Sudah lima menit Baekhyun menunggu Luhan yang belum juga menampakkan batang hidungnya. Sedangkan Joochan sudah sebisa mungkin menahan rasa laparnya. Mungkin Luhan masih lama, tidak apa kalau ia merayakan hari ulang tahun Joochan terlebih dahulu.

"Selamat ulang tahun Joochanie anakku yang tampan. Semoga menjadi anak yang baik dalam hidupmu, Tuhan memberkatimu."

Setelahnya Joochan memejamkan matanya, membuat harapan-harapan kecil nan tulus yang bahkan masih dipertanyakan kemungkinannya tentang apa yang ia minta. Apakah akan bisa terwujud? Joochan kecil tidak mengetahui itu, apakah Tuhan akan mengabulkannya walau hanya sekali ini saja? Yang ia tahu hanya berdoa, membuat harapan manakala suatu hari nanti Tuhan akan mengabulkan keinginannya.

Joochan meniup lilin-lilin kecil tersebut dengan sedikit bantuan Baekhyun, ia merasa senang sekali. Ibunya masih berada disisinya sampai saat ini, itu adalah hal luar biasa baginya.

"Bagaimana rasanya?" Tanya Baekhyun.

"Enak sekali!"

"Ibu, aku ingin bertanya. Bolehkah?" Tanya Joochan setelah menelan makanannya.

"Tanyakan apapun itu." Jawab Baekhyun dengan senang hati.

"Di sekolah, Jung Songsaenim menanyakan marga keluarga. Aku sangat bingung, hanya aku yang tidak memiliki marga. Jung ssaem bertanya apakah aku punya ayah? Tapi aku hanya diam. Setelahnya aku menjawab margaku ini adalah Byun. Byun Joochan. Aku pernah melihat nama ibu dikertas yang bertuliskan Byun Baekhyun." Jelas Joochan terlebih dahulu, Baekhyun pun tidak bisa menanggapi ini semua dengan cepat. Butuh kata-kata yang bisa membuat Joochan percaya padanya ketika ia mengucapkan sesuatu nanti.

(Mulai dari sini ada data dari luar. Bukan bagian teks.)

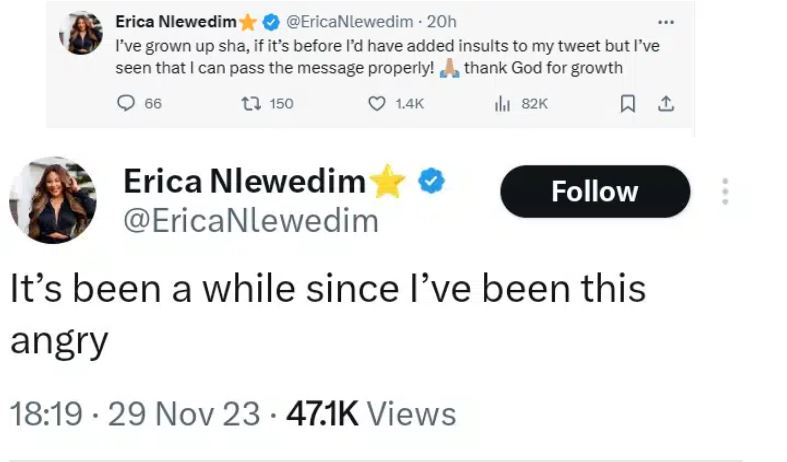Click the small profile avatar in top tweet
The width and height of the screenshot is (787, 462).
81,33

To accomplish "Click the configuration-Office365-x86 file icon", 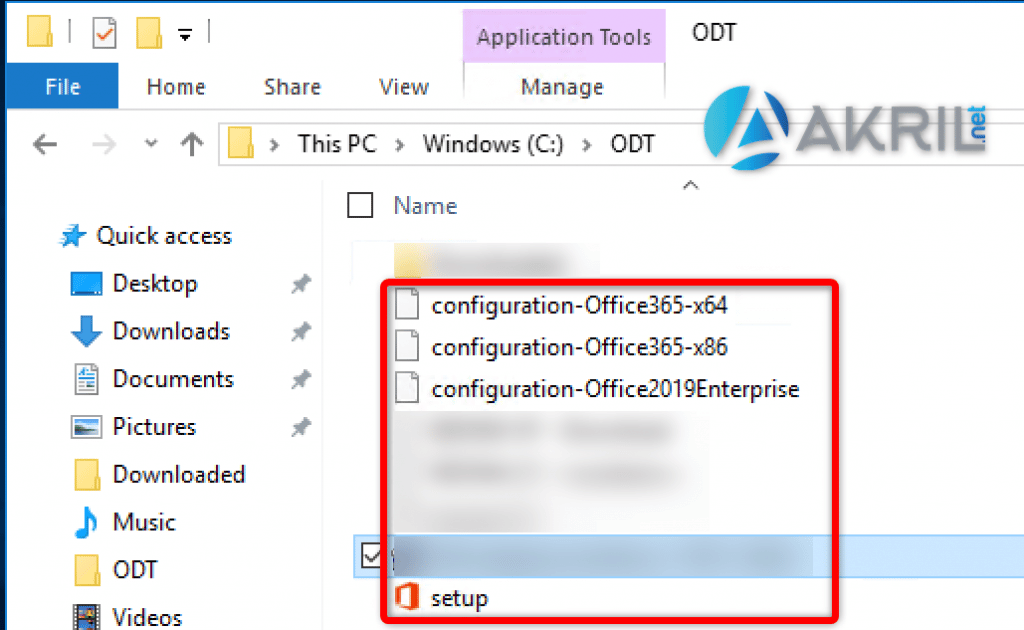I will point(406,347).

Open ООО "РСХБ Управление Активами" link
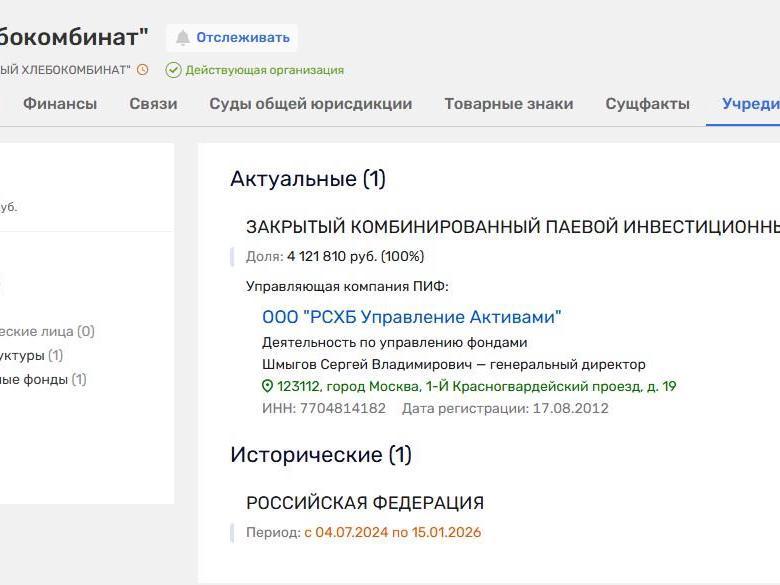tap(411, 317)
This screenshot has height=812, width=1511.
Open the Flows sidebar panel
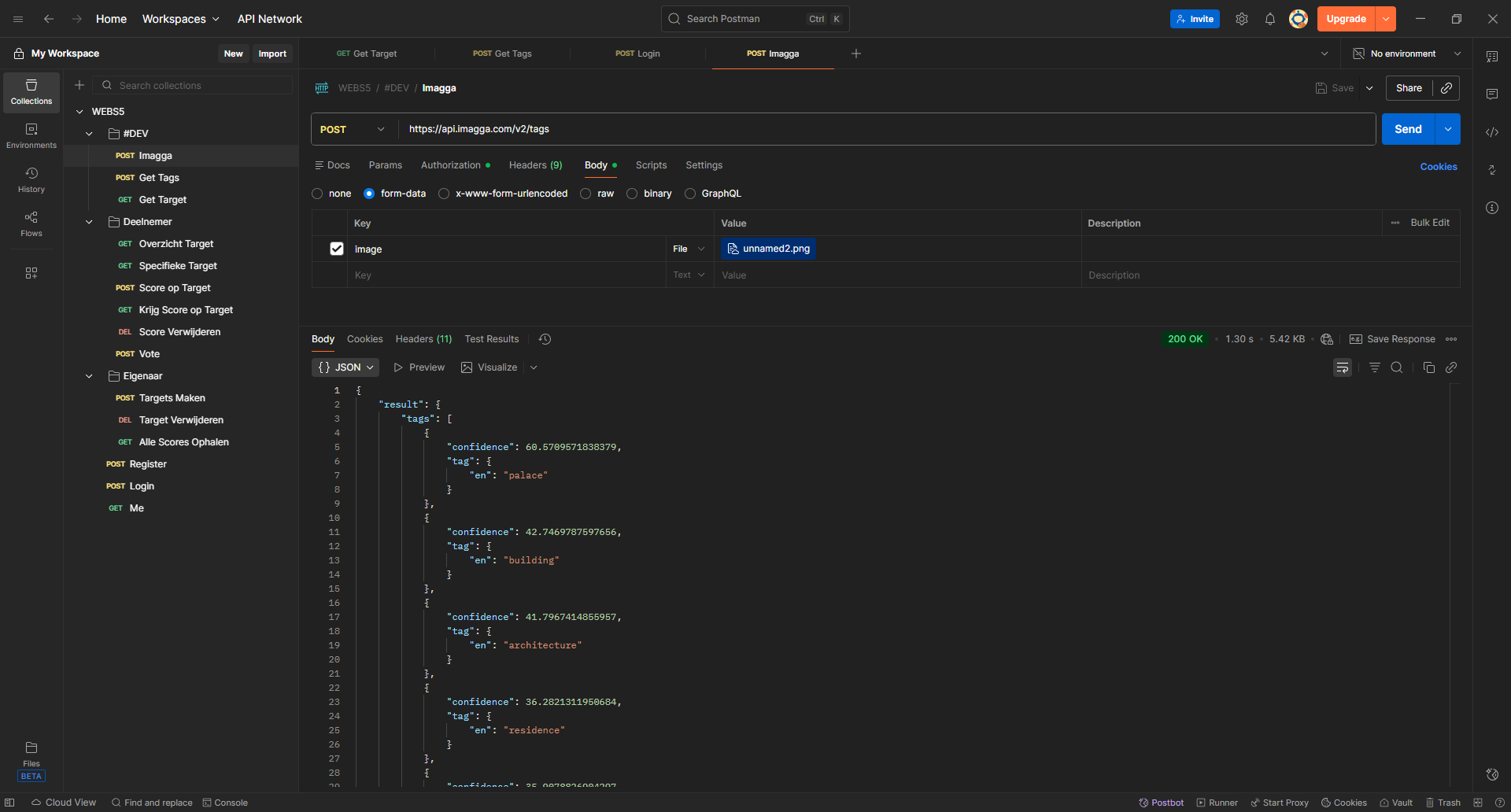pos(31,223)
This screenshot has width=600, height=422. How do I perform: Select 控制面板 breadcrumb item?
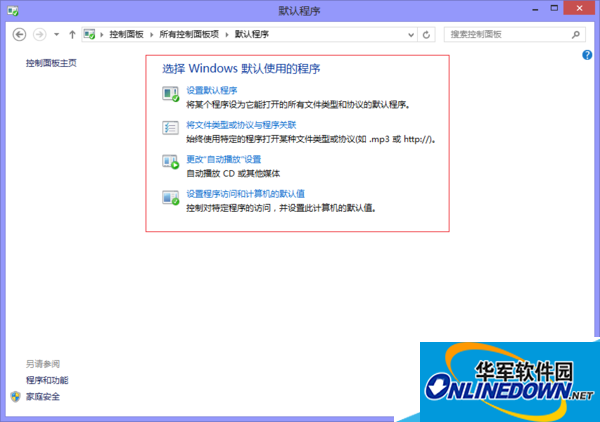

"Ibu maafkan aku, tapi.. kemana ayah?" Dan Baekhyun tidak bisa menjelaskan pertanyaan yang sebenarnya sama sekali tidak pernah ingin ia dengar, untuk saat ini.

"Kau bilang Luhan ssaem sedang beli bakery kan? Ayo kita ke taman dan menunggunya disana." Alih-alih menjawab, Baekhyun lebih memilih untuk mengalihkan pembicaraan ini.

.

.

.

.

.

Taman ini masih sama seperti beberapa tahun lalu, suasana kali ini semakin ramai meskipun di siang hari. Sudah lama rasanya tidak menginjakkan kaki ditanah kelahirannya, ia sangat merindukan ini semua.

Pagi tadi ia baru saja sampai di Korea, dan siang ini ia memutuskan untuk berkunjung ke taman yang jadi tempat favoritnya sedari dulu. Matanya mengamati berbagai jenis tanaman yang bahkan sudah semakin banyak dan tumbuh subur disini, juga tak luput aktivitas menarik orang-orang sekitar untuk ia amati. Lelah berjalan, ia duduk sejenak dikursi kayu panjang dekat pohon yang dapat sedikit bisa menghalau panas.

Matanya melirik anak-anak kecil yang duduk disebelahnya, dua anak perempuan dan satu anak laki-laki. Mereka terlihat sedang menunggu ibunya. Sesekali mereka tertawa kecil ketika tengah bercanda. Namun, anak laki-laki berkaos putih dan bergambar mulut bebek ini menarik perhatiannya. Anak itu terlihat tertawa mendengarkan lelucon teman disebelahnya, namun ia tidak bergeming sama sekali dari tempatnya. Hanya menatap ke depan yang Chanyeol lihat didepannya hanya sebuah tiang lampu yang tidak menarik.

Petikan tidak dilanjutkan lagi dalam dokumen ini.